うしろにはいつの間にかテイラーがいて、あたしは抱きかかえられていた。


「落ち着け!ポーならだいじょうぶだ!」


「だいじょうぶなわけない…!だめ…!殺すならあたしにして!あたしを助けないで…!もうイヤなの…!こんなの…!」


いつまでも伸ばしていたあたしの手を、テイラーのおおきな手がにぎりしめた。


温かい。いや、ハッとするくらい熱い。


「見てろ」


場違いなほどやさしげな声でいわれて、テイラーの顔を見上げた。


テイラーのむらさき色の瞳もまた、さっきのポーの瞳とおなじように光っていた。


光ってる?そんなことがあるだろうか。陽の光や涙でそう見えるのではなかった。まるで大いなる力が宿ったかのような、神秘的な光だった。


あたしはテイラーに言われて、空を見上げた。


ポーはいまや点に見えるほど小さくなっていた。それだけ高いところまで連れてかれてしまったということだ。強盗の落ちた高さの比ではない。落ちたら確実に死んでしまう。


あたしはクラクラした。




「…困るな」


ポーはまったく困っていない声音で言った。一切怯えも震えもその声には含まれていなかった。まるでお茶会でのささいな一言のような響きであった。


空の上である。


太古の昔より崇められ、神性まで帯びた特殊なメガネウラにとってそこは自分のテリトリーであり、聖域であり、狩り場だった。


不敬を働く不埒者を贄とし、新鮮な血肉を得て、新たな信仰を得てきた。


なにより、空の上で自由に身動きできないものを、自由に肉塊に変える全能感は神にふさわしいものだった。

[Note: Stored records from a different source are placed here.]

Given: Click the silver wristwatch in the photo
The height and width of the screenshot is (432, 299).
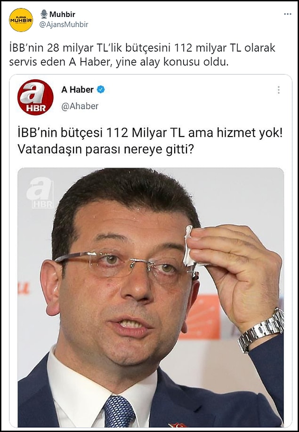Looking at the screenshot, I should point(260,330).
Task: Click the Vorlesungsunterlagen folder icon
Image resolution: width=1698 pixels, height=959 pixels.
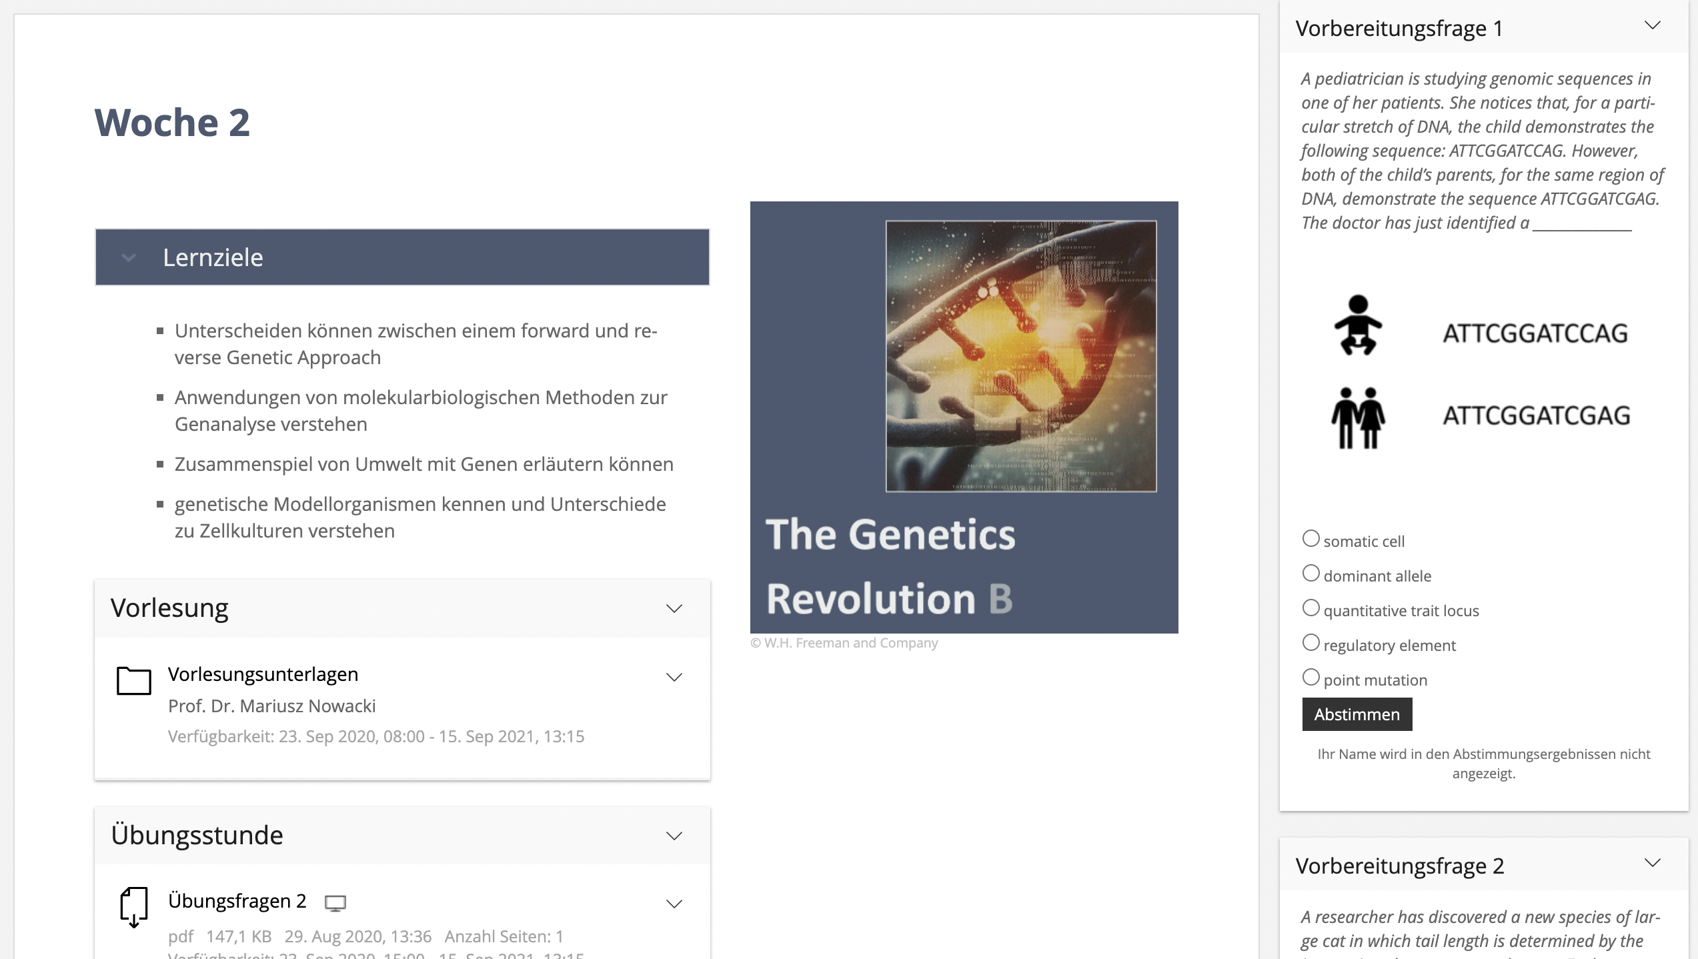Action: pos(133,680)
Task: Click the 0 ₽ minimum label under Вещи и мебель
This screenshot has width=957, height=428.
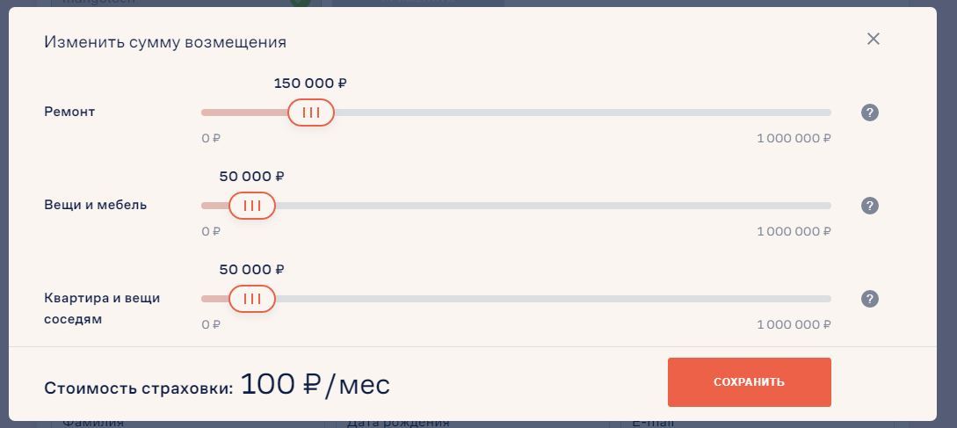Action: [x=211, y=232]
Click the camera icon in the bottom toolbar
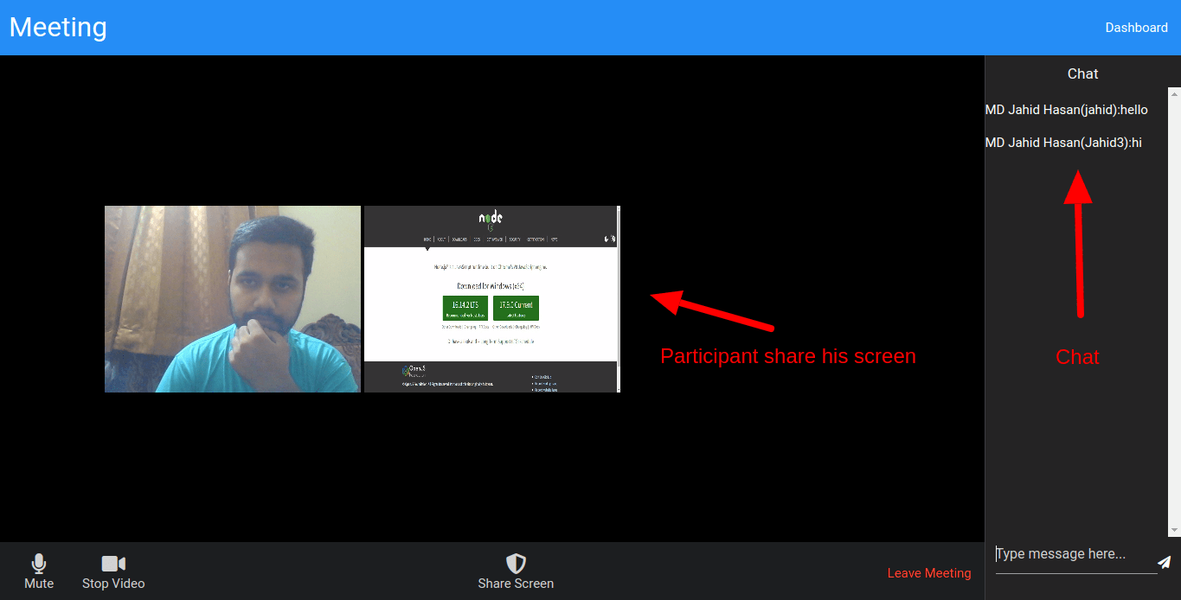 pos(112,562)
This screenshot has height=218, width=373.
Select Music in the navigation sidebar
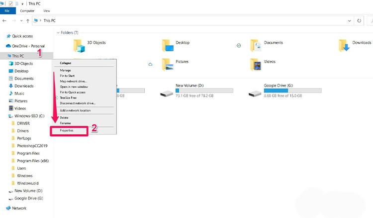[x=19, y=94]
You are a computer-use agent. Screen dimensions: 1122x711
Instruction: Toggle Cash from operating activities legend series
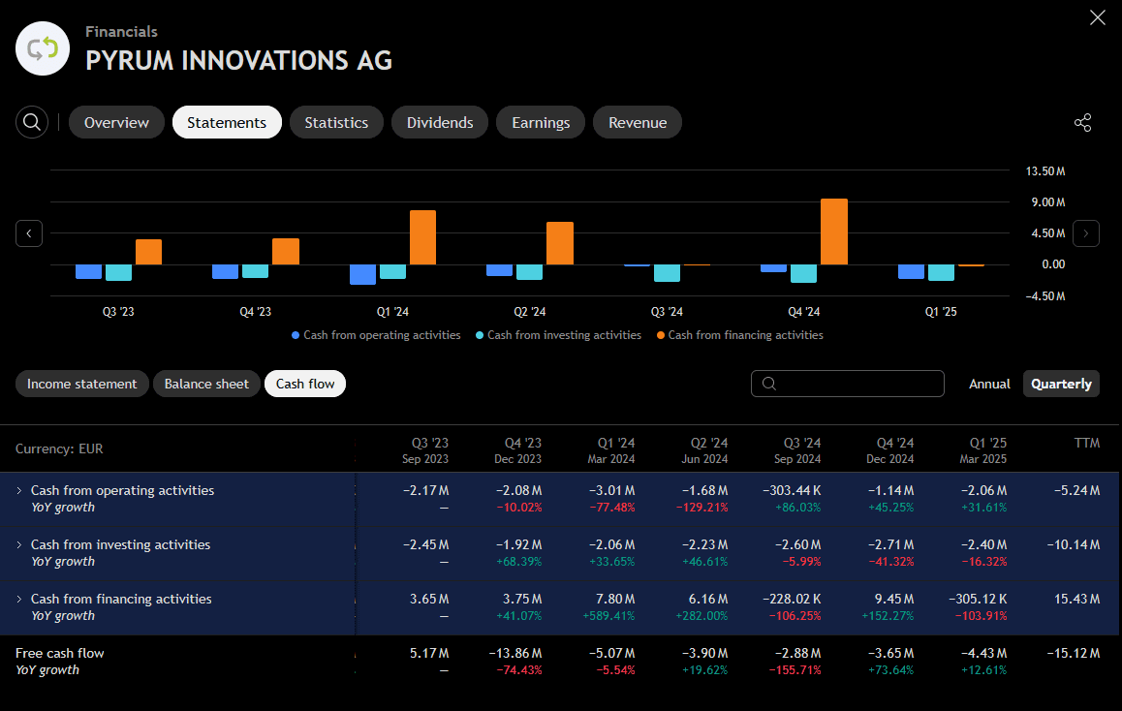pyautogui.click(x=376, y=335)
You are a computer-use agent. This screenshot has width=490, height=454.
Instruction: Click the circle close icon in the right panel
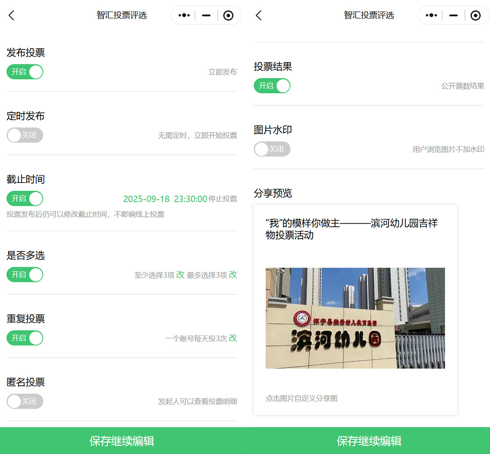(x=475, y=15)
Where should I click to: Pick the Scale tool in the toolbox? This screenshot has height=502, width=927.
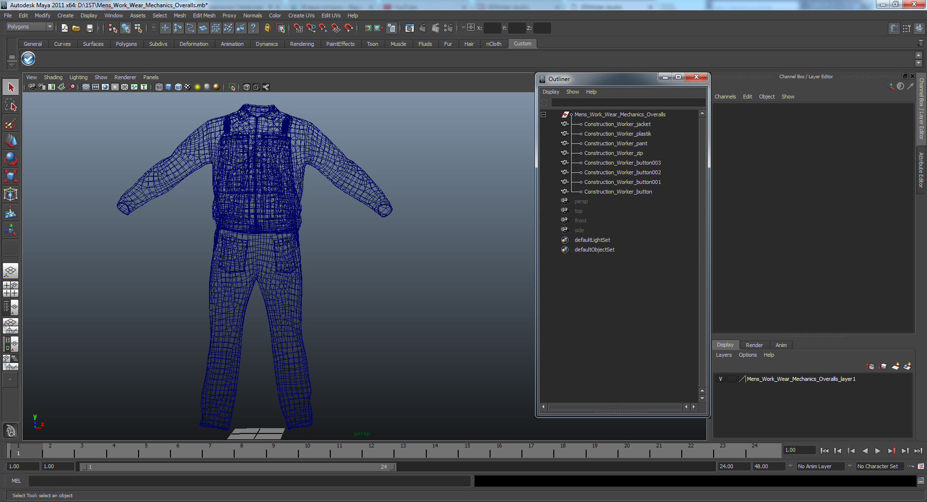(11, 176)

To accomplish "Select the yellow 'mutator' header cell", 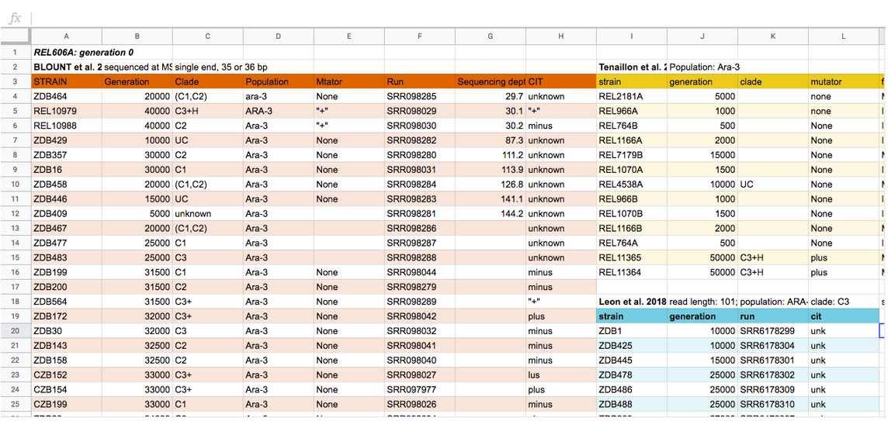I will 843,81.
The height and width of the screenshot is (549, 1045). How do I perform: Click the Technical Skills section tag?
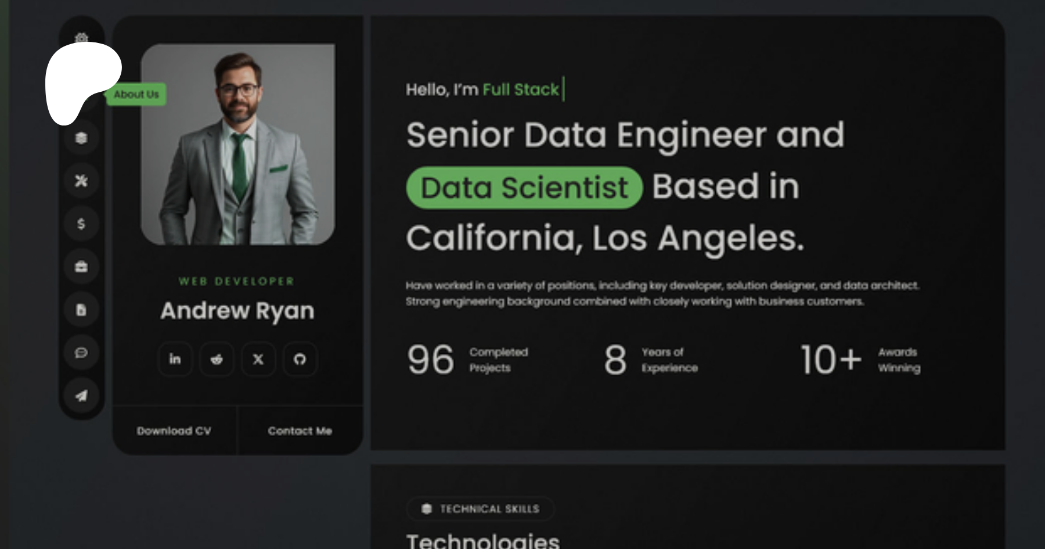[x=481, y=509]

「まったく、かわいいかわいい妹をあんなふうに泣かせてしまってはお姉さん失格だよ」


ポーははるか地上にいるナナを見て涼しげに言ったものだ。


…どうやら少々寝すぎたようだ。メガネウラは人ならぬ言語で思った。


新たな恐怖を刻まねばならぬ。新たな肉塊を作らねばならぬ。さすれば人は恐怖に濁り、神を求めるのだから。


神が肉塊を作るのではない。肉塊が神を作るのだ。


手始めに眼下のものたちを…。


「だから困るって」


ポーはまるでメガネウラの思考に介入するように言った。


メガネウラは首を百八十度近く回転させて、ポーの顔を覗き込んだ。


むらさき色の瞳が発光していた。


ポーはやさしげにほほ笑む。


「お家にお帰り。今なら許してあげよう」


なにを言っているんだ。いや、なぜコイツの声がわかるんだ。人間の声など聞くに値しない蚊トンボの羽音に等しいというのに、なぜ頭に直接響いてくるんだ。


危険だ。


「おっと、変なことは考えないほうがいい。それがお互いのためだ」


危険だ。きけんだ。キケンダ。


メガネウラの思考がより原始に近づいていき、言葉を要しなくなった。本能に染まった。


次の瞬間、メガネウラはニッパーのような口を広げ、ポーのうつくしい顔をボリボリと捕食しようとした。


「下賤の神が、調子に乗るなよ」


常ならぬポーの不尊な言葉がメガネウラに届くより速く、地上から伸びてきた巨大な漆黒の刃に、メガネウラは体の中心から真っ二つにされていた。青い体液が飛び散る。


それは地上にあるポーの影から伸びていた。山よりも巨大な質量を持ち、海よりも深く濃い影から。


ポーの瞳は一際強くむらさき色に発光していた。